**OBJETIVO A:** Apresente como tabela Markdown, com as colunas "Nº" e "Linha", as linhas das entradas que vão da que contém "Where should I click to: Click the China" até a que contém "click(49, 192)", inclusive. Numere cada linha e omita as linhas em branco.

**TRECHO:**

Após um hiato significativo, que para os fãs durou longos 13 anos, neste final de ano os badalados Superguidis anunciam seu retorno aos palcos em 2025. A ideia surgiu após conversas com o selo paulista Balaclava Records, que trouxe a proposta de prensar em vinil o primeiro e cultuado álbum da banda, lançado no ano de 2006. Dessa forma, nada melhor do que botar o pé na estrada novamente e comemorar os 20 anos desse disco, que os levou a tocar em lugares - e figurar em listas do rock independente - "inimagináveis para os quatro caras que ensaiavam em uma garagem na cidade de Guaíba", filósofa o baterista Marco Pecker.

**OBJETIVO B:** Reescreva o trecho sobre o retorno dos Superguidis, começando nas palavras "Após um hiato" e terminando após "baterista Marco Pecker.", trocando "disco" por "álbum".

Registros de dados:

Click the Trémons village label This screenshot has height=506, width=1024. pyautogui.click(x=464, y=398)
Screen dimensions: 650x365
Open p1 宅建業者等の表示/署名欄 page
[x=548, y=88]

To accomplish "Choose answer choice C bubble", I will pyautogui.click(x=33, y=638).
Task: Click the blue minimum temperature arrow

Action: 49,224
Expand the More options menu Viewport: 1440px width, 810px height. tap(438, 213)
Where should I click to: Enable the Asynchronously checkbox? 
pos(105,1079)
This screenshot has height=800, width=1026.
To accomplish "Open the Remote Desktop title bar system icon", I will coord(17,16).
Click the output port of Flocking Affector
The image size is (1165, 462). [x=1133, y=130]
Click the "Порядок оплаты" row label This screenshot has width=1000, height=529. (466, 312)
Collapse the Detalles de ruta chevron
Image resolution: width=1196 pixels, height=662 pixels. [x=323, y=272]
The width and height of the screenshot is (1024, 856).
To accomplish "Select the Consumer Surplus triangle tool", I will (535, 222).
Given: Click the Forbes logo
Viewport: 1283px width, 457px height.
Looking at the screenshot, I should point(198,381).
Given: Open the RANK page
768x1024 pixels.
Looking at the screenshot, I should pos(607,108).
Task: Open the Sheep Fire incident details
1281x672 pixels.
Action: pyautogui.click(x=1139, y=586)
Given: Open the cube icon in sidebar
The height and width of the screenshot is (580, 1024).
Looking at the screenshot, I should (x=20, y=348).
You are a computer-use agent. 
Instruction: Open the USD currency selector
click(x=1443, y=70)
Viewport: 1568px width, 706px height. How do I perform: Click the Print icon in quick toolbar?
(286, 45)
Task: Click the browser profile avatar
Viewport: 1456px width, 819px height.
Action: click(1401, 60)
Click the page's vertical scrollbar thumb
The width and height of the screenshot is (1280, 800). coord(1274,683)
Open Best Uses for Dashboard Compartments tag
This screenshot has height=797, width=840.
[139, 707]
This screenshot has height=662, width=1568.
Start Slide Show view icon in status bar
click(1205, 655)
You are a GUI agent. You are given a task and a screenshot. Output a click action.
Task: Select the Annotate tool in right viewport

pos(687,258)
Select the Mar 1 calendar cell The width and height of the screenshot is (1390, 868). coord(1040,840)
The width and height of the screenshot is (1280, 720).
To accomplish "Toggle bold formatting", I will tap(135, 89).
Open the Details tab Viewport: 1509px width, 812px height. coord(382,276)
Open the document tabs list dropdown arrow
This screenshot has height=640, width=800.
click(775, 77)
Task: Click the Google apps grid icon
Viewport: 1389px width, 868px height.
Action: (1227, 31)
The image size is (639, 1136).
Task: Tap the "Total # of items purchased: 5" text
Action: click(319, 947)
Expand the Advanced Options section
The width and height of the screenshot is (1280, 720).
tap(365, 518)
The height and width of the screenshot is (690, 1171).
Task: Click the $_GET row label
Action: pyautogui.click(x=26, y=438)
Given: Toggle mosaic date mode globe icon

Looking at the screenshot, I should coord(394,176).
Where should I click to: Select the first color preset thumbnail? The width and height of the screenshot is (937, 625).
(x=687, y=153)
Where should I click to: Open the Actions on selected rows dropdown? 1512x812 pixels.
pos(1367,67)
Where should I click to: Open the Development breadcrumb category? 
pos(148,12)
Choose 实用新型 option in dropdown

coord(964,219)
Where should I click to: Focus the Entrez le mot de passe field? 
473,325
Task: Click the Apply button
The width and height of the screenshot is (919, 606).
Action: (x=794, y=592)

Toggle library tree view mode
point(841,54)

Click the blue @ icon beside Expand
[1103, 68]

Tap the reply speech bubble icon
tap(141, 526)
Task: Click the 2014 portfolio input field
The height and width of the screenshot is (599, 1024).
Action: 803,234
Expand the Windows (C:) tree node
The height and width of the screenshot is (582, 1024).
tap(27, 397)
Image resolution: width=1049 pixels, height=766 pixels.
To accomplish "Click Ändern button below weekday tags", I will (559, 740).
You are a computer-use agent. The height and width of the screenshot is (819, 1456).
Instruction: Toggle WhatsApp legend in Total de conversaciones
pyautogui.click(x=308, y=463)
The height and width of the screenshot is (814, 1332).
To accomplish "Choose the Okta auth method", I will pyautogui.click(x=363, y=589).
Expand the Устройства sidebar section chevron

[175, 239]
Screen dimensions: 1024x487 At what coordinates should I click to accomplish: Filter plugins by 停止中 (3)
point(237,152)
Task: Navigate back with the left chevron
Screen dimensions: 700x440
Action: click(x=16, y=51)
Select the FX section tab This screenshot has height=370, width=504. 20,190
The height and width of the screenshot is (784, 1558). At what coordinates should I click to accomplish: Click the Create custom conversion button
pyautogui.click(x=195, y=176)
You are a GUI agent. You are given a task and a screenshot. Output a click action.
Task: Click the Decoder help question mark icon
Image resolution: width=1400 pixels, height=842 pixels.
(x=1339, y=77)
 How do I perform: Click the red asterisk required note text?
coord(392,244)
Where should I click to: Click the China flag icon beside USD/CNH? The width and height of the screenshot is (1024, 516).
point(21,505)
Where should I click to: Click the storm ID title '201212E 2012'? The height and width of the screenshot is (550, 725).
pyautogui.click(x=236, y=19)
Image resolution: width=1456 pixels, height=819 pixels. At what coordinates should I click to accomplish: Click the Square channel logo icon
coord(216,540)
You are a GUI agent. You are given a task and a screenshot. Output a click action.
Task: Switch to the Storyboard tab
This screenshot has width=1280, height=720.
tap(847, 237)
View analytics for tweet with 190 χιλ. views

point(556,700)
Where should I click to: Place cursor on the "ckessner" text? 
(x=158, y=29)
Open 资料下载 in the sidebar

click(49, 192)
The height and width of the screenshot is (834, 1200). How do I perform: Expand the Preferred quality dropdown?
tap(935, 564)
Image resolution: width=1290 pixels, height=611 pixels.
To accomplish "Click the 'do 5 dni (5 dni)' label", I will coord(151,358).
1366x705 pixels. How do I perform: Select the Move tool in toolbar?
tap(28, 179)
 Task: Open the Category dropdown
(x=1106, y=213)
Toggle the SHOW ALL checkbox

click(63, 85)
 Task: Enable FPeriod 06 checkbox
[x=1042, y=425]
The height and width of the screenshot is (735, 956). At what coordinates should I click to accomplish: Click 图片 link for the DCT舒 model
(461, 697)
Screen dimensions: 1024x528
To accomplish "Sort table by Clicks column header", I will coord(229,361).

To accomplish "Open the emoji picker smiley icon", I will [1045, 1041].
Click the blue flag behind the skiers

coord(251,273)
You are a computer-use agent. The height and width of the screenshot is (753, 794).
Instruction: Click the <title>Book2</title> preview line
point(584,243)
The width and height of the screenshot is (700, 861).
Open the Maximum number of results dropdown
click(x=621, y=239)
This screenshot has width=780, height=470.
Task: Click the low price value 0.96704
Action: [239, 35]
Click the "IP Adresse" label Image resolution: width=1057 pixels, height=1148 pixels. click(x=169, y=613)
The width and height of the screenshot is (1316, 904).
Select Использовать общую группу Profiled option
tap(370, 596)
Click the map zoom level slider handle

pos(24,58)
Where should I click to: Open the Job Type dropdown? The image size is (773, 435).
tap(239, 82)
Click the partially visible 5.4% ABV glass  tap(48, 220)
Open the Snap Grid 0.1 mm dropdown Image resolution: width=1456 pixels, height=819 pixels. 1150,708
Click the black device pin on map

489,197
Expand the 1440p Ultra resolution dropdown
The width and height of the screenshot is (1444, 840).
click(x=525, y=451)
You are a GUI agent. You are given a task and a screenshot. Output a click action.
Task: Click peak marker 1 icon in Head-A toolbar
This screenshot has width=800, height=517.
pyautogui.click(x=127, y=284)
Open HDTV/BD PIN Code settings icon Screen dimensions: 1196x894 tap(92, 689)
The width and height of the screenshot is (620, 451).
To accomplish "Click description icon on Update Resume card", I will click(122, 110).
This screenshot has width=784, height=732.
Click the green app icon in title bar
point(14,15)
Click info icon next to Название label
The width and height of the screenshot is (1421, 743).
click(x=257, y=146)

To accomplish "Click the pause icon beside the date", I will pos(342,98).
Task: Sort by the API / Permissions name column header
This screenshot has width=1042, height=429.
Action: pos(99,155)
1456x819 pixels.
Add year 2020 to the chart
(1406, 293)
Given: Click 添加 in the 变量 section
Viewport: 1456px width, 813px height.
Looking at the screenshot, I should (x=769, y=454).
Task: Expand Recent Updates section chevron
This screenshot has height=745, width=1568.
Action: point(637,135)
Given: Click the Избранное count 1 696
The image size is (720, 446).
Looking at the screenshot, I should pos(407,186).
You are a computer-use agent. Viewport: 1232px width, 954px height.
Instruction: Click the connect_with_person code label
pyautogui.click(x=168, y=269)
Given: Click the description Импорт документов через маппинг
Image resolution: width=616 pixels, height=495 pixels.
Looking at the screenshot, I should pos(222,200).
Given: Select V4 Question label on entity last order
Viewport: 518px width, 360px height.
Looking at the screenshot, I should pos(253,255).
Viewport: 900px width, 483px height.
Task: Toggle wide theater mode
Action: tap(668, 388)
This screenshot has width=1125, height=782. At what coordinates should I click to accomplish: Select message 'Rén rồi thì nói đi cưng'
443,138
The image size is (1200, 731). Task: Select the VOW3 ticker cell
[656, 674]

**RESPOSTA COMPLETA A:**
| Nº | Linha |
|---|---|
| 1 | Where should I click to: Click the China flag icon beside USD/CNH? The width and height of the screenshot is (1024, 516). |
| 2 | point(21,505) |
| 3 | Where should I click to: Click the storm ID title '201212E 2012'? The height and width of the screenshot is (550, 725). |
| 4 | pyautogui.click(x=236, y=19) |
| 5 | Image resolution: width=1456 pixels, height=819 pixels. At what coordinates should I click to accomplish: Click the Square channel logo icon |
| 6 | coord(216,540) |
| 7 | You are a GUI agent. You are given a task and a screenshot. Output a click action. |
| 8 | Task: Switch to the Storyboard tab |
| 9 | This screenshot has width=1280, height=720. |
| 10 | tap(847, 237) |
| 11 | View analytics for tweet with 190 χιλ. views |
| 12 | point(556,700) |
| 13 | Where should I click to: Place cursor on the "ckessner" text?  |
| 14 | (x=158, y=29) |
| 15 | Open 资料下载 in the sidebar |
| 16 | click(49, 192) |

**RESPOSTA COMPLETA B:**
Após um hiato significativo, que para os fãs durou longos 13 anos, neste final de ano os badalados Superguidis anunciam seu retorno aos palcos em 2025. A ideia surgiu após conversas com o selo paulista Balaclava Records, que trouxe a proposta de prensar em vinil o primeiro e cultuado álbum da banda, lançado no ano de 2006. Dessa forma, nada melhor do que botar o pé na estrada novamente e comemorar os 20 anos desse álbum, que os levou a tocar em lugares - e figurar em listas do rock independente - "inimagináveis para os quatro caras que ensaiavam em uma garagem na cidade de Guaíba", filósofa o baterista Marco Pecker.